* [STATED GOAL]: Write out the material verbatim, from the line containing "Select the 22" to the line containing "click(x=715, y=142)", both lines included.

* [INFORMATION PROVIDED]:
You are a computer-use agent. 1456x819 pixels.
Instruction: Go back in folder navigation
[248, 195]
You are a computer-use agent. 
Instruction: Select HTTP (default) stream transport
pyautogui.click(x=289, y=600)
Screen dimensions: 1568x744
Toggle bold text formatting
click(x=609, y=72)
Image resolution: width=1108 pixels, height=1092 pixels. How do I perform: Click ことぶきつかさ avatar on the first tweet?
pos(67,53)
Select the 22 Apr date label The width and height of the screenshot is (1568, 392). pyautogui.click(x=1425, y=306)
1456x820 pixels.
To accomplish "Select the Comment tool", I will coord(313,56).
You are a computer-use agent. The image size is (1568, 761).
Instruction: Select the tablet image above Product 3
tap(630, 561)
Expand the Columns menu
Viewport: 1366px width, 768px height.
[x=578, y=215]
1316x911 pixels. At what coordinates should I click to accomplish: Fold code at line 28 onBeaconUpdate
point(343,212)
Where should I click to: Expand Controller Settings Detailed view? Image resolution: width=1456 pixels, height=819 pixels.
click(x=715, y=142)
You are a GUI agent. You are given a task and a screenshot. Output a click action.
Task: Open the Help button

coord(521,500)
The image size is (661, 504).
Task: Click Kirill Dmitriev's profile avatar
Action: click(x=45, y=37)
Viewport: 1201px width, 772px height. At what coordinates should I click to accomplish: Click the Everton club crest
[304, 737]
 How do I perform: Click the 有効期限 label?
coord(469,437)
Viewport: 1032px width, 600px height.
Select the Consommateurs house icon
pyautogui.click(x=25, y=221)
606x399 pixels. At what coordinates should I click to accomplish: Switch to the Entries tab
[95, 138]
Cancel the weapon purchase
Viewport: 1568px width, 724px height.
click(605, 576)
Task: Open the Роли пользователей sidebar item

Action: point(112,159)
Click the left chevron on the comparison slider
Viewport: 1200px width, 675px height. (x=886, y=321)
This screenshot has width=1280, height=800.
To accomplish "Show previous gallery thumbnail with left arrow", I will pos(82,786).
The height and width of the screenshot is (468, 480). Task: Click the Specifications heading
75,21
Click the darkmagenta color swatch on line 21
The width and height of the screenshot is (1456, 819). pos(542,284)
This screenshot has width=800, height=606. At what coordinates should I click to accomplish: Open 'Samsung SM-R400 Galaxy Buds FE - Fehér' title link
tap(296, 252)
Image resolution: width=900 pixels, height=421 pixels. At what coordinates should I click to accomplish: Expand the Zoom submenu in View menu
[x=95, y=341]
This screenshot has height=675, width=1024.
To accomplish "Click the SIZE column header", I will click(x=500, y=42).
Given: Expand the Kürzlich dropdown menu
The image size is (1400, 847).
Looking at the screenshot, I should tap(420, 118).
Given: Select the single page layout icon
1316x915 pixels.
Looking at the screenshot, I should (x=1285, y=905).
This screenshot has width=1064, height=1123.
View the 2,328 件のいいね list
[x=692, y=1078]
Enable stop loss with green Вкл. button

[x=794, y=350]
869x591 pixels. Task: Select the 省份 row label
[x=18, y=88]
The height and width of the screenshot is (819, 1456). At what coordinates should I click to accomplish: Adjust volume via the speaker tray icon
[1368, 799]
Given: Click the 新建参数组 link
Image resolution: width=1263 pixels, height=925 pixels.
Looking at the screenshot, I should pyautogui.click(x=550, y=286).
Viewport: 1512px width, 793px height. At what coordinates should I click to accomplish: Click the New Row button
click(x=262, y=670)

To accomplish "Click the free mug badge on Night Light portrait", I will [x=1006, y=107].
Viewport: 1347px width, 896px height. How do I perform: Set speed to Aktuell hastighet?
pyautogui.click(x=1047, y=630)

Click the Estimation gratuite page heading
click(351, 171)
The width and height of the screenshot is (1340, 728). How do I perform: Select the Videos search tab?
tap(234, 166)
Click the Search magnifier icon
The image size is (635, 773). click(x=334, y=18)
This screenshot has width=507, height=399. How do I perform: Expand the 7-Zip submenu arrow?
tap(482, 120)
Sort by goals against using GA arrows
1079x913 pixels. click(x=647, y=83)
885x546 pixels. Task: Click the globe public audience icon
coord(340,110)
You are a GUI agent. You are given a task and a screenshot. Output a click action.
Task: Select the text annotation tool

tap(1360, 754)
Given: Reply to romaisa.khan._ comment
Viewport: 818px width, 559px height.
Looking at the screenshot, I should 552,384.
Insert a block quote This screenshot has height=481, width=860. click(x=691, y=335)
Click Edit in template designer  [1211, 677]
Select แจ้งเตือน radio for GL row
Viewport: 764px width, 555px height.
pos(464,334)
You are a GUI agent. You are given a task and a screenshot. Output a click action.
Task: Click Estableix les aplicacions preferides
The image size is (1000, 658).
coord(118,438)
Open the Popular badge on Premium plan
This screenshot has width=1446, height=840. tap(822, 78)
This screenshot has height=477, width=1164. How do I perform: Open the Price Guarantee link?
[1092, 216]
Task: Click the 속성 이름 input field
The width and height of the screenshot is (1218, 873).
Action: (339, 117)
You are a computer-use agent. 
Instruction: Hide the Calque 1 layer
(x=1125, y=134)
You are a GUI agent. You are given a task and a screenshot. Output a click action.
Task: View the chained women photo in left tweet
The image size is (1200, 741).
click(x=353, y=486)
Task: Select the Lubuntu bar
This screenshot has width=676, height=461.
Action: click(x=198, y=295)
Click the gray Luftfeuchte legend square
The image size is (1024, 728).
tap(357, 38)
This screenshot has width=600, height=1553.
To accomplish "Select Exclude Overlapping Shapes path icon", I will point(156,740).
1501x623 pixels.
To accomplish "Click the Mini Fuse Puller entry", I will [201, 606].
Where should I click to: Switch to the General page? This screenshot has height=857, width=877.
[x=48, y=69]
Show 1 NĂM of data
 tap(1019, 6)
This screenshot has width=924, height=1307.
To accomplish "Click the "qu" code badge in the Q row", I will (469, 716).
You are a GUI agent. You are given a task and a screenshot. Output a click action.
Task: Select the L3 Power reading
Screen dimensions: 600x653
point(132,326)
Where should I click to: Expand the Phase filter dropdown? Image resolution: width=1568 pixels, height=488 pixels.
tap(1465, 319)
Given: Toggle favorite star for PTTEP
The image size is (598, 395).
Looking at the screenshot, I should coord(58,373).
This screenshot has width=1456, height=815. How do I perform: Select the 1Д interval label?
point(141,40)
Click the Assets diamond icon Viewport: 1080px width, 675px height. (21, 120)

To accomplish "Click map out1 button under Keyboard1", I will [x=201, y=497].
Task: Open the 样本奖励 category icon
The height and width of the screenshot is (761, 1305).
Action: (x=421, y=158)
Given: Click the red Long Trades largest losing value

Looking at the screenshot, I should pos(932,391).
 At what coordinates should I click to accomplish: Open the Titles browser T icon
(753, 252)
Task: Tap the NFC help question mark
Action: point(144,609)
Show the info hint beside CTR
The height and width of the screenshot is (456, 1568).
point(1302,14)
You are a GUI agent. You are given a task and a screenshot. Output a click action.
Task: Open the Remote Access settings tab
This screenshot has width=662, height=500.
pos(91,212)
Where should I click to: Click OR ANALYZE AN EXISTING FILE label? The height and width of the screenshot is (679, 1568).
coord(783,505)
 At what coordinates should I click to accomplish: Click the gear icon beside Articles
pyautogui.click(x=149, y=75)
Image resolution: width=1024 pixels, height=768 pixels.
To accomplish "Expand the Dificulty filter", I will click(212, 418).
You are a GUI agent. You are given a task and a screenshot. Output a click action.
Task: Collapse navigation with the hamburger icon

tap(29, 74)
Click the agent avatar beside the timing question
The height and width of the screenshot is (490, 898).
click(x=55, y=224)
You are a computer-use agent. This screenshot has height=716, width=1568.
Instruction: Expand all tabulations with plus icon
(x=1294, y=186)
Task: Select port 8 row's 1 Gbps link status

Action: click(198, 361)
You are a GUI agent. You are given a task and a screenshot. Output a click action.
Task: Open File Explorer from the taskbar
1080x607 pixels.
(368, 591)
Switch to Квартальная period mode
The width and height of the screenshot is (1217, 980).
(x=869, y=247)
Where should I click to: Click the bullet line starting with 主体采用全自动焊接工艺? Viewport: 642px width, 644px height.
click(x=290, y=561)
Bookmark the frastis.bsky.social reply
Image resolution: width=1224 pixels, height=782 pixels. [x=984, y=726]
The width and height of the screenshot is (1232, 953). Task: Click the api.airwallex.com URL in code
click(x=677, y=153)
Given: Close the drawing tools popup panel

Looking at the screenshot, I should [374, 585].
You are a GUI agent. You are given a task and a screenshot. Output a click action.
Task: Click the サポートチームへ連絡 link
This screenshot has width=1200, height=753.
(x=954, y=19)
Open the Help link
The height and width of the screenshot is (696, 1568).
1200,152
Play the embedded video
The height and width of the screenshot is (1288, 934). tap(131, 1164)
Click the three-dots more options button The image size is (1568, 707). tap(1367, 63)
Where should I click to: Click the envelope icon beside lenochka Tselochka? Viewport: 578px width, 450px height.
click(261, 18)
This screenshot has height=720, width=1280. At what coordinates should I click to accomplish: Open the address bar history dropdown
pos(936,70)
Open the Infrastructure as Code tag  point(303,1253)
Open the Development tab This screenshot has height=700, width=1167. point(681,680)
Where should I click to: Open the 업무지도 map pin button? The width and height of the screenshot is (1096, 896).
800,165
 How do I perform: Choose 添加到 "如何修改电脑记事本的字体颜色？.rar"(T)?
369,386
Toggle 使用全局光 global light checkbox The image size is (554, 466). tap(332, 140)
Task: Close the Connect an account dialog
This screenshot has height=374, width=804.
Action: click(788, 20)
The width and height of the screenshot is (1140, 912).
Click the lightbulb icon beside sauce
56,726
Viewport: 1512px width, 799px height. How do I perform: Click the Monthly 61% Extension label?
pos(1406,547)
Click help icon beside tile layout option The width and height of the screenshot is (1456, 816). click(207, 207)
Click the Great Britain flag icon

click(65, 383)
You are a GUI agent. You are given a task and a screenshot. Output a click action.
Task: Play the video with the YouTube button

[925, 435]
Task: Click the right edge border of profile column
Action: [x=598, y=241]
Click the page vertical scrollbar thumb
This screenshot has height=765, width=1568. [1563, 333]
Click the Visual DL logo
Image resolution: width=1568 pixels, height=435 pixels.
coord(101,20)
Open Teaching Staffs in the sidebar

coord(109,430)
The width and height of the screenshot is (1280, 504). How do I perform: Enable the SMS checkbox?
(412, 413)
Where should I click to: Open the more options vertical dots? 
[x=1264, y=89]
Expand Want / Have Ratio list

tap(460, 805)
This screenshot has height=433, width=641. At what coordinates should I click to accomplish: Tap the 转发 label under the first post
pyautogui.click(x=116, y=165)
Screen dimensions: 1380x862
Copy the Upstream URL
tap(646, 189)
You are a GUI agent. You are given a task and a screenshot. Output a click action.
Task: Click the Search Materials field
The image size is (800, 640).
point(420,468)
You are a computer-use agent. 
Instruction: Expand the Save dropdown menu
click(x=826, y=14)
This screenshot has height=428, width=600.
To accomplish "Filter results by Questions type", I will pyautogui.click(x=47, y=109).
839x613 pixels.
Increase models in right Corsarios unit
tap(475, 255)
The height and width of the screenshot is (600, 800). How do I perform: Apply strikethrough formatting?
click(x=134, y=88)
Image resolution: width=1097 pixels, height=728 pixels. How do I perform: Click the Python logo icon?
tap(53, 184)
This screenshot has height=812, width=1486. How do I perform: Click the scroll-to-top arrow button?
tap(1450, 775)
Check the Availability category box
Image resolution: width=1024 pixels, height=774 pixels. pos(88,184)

* [ANSWER TO THIS EXERCISE]:
Select the 22 Apr date label The width and height of the screenshot is (1568, 392). pyautogui.click(x=1425, y=306)
1456x820 pixels.
To accomplish "Select the Comment tool", I will coord(313,56).
You are a computer-use agent. The image size is (1568, 761).
Instruction: Select the tablet image above Product 3
tap(630, 561)
Expand the Columns menu
Viewport: 1366px width, 768px height.
[x=578, y=215]
1316x911 pixels. At what coordinates should I click to accomplish: Fold code at line 28 onBeaconUpdate
point(343,212)
Where should I click to: Expand Controller Settings Detailed view? Image resolution: width=1456 pixels, height=819 pixels.
click(x=715, y=142)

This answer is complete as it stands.